(Data pulled from a collection)
----------------------------------------
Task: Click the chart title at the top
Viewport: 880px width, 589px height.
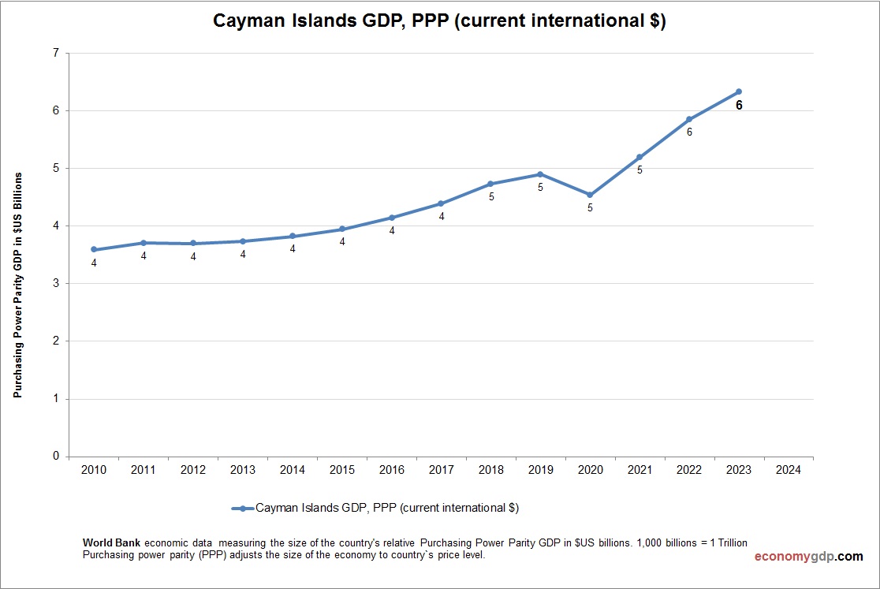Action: point(439,21)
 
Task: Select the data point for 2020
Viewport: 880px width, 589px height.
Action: point(590,195)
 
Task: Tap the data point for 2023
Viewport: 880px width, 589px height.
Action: point(739,91)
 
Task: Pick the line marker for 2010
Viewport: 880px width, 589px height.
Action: point(94,249)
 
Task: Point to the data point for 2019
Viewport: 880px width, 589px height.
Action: point(540,174)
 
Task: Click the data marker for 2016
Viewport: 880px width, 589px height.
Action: point(392,218)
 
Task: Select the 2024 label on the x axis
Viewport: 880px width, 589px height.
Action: point(788,470)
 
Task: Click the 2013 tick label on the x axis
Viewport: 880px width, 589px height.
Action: point(243,470)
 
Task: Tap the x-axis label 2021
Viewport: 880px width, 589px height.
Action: point(639,470)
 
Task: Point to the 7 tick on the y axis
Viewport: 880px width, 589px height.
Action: point(55,53)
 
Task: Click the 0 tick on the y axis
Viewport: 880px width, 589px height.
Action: point(55,456)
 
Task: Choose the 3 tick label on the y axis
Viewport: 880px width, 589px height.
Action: point(55,283)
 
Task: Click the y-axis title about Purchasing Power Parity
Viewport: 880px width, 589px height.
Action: point(17,283)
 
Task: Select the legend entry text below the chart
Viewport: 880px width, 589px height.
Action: point(387,509)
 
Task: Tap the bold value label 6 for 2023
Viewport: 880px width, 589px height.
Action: point(739,105)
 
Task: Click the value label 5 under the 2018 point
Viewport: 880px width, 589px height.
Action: point(490,196)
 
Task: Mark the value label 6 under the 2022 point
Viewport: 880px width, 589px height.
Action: point(689,132)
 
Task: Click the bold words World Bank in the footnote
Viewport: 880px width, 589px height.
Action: point(112,543)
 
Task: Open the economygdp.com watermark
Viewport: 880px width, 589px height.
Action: point(808,557)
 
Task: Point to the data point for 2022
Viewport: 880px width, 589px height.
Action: point(689,119)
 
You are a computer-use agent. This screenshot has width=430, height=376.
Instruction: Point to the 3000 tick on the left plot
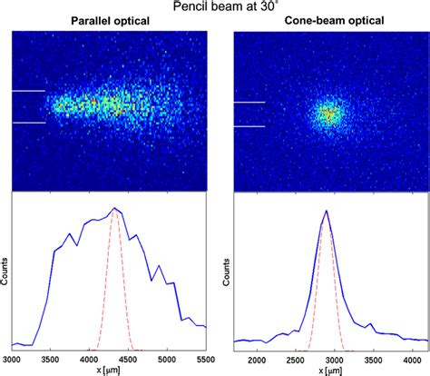point(12,357)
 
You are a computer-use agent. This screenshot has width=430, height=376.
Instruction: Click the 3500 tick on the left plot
point(51,357)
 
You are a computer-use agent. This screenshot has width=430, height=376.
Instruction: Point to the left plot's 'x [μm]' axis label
point(109,368)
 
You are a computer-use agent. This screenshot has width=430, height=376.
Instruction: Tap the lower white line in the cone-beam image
point(249,126)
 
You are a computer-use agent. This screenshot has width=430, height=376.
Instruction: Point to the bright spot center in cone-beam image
point(327,114)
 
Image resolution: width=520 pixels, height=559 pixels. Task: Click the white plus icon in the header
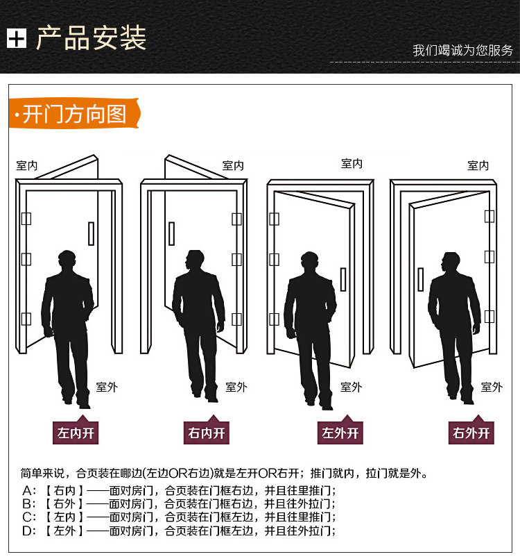point(16,38)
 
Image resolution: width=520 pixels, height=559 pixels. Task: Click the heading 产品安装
point(91,37)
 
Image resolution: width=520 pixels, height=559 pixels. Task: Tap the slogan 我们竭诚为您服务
point(462,50)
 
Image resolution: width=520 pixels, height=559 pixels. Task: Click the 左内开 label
point(76,434)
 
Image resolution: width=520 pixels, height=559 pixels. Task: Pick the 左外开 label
point(340,434)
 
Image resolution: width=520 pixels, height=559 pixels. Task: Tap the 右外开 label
point(471,434)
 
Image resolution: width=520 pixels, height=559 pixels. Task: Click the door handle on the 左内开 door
point(91,233)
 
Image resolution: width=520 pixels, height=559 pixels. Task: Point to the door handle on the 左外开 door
point(343,279)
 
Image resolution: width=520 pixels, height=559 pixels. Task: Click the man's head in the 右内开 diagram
point(196,262)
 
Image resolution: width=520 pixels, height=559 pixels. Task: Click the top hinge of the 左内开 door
point(26,219)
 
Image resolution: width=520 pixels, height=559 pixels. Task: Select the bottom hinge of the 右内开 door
point(237,319)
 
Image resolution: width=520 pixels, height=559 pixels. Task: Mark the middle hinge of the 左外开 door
point(275,260)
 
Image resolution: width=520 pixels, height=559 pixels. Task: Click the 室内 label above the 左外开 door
point(352,164)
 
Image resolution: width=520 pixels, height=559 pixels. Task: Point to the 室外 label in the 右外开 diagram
point(492,387)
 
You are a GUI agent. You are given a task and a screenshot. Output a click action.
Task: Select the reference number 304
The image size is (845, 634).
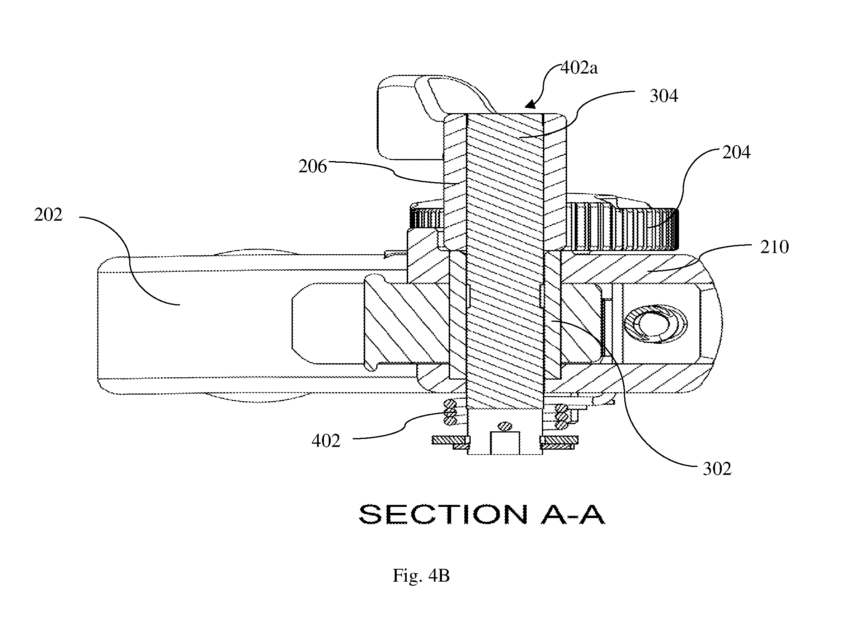point(664,97)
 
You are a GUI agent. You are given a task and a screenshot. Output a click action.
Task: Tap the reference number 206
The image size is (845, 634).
point(313,167)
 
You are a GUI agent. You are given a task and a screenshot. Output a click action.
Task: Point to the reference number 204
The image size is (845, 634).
point(736,153)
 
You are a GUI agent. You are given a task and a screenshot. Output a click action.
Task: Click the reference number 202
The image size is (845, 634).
point(48,215)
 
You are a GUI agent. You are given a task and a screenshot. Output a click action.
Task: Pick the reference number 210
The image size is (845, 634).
point(774,247)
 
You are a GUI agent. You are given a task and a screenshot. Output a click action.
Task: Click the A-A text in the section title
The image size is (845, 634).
point(573,514)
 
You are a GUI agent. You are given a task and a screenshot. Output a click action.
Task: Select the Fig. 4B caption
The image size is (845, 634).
point(421,576)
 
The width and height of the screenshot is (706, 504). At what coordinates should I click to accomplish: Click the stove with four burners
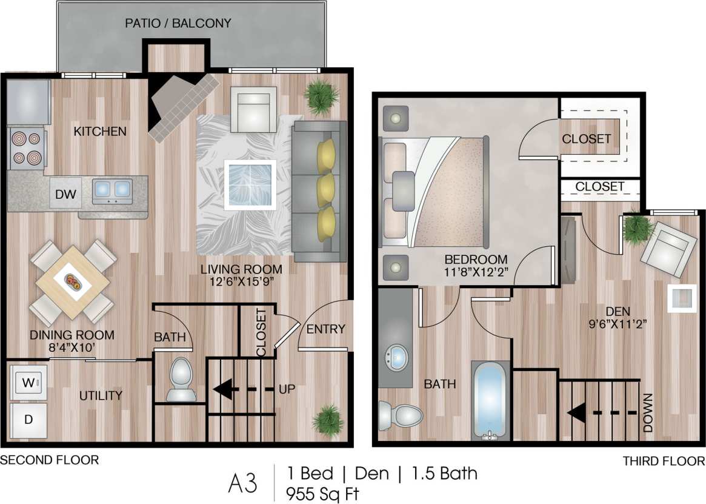pyautogui.click(x=27, y=149)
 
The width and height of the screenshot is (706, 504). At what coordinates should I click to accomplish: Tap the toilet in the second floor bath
pyautogui.click(x=181, y=380)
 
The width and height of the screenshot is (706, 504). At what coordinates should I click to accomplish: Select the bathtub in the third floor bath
pyautogui.click(x=488, y=400)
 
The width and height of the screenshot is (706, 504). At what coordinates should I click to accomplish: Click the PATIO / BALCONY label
pyautogui.click(x=178, y=24)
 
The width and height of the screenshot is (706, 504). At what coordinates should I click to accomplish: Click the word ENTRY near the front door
pyautogui.click(x=325, y=329)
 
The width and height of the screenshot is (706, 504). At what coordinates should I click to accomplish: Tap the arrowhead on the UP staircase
pyautogui.click(x=223, y=389)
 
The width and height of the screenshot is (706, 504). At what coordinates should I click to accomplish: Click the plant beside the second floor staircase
pyautogui.click(x=328, y=418)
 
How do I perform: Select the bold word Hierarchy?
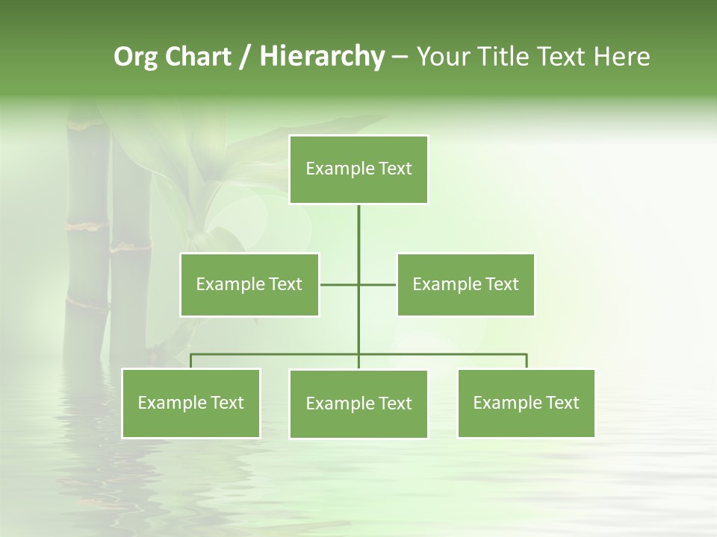pyautogui.click(x=321, y=57)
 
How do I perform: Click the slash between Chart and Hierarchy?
pyautogui.click(x=246, y=57)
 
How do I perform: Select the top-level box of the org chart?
pyautogui.click(x=358, y=169)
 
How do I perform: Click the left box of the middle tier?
pyautogui.click(x=249, y=284)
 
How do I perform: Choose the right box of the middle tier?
pyautogui.click(x=465, y=284)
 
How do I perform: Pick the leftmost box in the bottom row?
pyautogui.click(x=191, y=403)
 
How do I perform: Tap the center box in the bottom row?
pyautogui.click(x=358, y=403)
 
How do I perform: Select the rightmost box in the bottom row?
----------------------------------------
(Task instructions):
Collect each line of the material that contains the word "middle".

(Exercise result):
Image resolution: width=520 pixels, height=559 pixels. Task: Mark the middle hinge of the 左外开 door
How do I perform: Click the left box of the middle tier?
How do I perform: Choose the right box of the middle tier?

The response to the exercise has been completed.